At some point early in his life, author and popular LDS speaker S. Michael Wilcox said he realized the Lord had truth to share with him.
"(He had) goodness to instill within me, and beauty to show me if I would listen, and be open, and observe," Wilcox wrote. "It came in a series of images somewhat like a parable — 'The Parable of the Crystal Stairs' — and I have learned from it ever since."
In his eloquent style, sharing personal experiences and examples from the scriptures, Wilcox delivers the parable in his new book, "The Way Back to Heaven: The Parable of the Crystal Stairs."
Wilcox begins by telling the parable, which describes wanderers traveling in a wasteland plain, somewhat reminiscent of Lehi's dream on the tree of life in the Book of Mormon.

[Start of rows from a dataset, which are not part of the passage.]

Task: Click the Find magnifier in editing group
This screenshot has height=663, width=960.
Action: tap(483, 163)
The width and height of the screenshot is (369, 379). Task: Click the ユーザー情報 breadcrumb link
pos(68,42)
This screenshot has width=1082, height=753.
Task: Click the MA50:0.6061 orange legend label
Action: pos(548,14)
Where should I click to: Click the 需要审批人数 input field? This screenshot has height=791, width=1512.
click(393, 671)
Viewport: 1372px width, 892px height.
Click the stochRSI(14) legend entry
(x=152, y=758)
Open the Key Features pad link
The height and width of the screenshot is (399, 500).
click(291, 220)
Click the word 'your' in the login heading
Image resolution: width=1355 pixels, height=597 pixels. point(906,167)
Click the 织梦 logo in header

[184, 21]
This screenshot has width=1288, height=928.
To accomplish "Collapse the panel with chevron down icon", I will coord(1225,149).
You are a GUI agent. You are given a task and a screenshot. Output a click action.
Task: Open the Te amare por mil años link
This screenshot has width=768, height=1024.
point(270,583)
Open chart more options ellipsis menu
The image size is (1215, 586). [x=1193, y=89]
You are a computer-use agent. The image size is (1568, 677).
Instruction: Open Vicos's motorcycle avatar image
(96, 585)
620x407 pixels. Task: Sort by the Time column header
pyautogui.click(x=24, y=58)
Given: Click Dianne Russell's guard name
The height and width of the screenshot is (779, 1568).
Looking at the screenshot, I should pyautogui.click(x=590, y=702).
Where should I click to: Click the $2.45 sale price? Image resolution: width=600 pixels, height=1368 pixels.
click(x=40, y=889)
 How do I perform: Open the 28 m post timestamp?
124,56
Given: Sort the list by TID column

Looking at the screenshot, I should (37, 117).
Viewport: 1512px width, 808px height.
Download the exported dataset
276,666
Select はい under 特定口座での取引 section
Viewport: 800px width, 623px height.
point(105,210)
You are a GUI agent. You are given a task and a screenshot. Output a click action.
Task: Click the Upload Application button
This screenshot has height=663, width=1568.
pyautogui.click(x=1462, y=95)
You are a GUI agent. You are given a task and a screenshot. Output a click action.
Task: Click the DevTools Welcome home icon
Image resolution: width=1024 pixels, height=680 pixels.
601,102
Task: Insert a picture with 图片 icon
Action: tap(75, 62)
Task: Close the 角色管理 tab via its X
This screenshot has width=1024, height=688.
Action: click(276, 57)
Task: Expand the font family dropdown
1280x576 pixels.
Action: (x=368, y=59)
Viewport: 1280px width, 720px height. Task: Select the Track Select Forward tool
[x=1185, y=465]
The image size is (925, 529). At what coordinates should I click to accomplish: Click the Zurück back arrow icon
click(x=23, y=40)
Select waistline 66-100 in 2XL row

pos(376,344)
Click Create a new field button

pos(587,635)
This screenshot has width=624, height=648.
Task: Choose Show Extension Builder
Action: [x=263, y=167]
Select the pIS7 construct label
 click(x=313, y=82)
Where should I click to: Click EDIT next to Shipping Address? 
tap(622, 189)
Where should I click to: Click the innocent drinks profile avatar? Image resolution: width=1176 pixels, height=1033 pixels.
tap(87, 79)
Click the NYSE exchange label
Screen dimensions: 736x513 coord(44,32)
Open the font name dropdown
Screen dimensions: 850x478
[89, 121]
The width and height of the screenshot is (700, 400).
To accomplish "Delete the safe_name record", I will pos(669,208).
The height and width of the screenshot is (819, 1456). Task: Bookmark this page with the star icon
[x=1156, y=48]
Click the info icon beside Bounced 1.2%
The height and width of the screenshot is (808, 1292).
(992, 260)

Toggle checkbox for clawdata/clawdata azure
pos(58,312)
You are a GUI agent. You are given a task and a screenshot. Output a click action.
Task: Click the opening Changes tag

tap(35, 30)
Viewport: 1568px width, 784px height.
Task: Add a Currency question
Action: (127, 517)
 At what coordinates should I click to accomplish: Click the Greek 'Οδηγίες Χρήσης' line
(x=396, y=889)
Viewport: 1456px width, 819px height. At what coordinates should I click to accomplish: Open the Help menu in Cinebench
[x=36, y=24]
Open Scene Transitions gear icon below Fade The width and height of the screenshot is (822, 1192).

Instead of a rod of iron, each traveler has the option of climbing the "stairs of man," that are unfinished and fall short of the goal, or the "stairs of God," a beautiful crystal stair way created by the master Stair Builder.
The parable is a metaphor for our lifelong gospel journey back to heaven. Each chapter analyzes a different aspect of the parable, including the wasteland and wanderers, the stairways of men, the crystal stairs, the ascent and the city at the top of the stairs.1 comment on this story
There will be distractions and burdens preventing progress, but each step upward is designed to teach an important lesson or help us master a Christlike quality, Wilcox wrote in the book's introduction.
"The stairs are there to help us on our upward journey; we all have different steps on which to work," Wilcox wrote. "All are beautiful when mastered."
Wilcox has authored several books on gospel topics. He is a retired instructor of the Church Educational System and now hosts tours to the Holy Land, history sites of The Church of Jesus Christ of Latter-day Saints and other places around the world.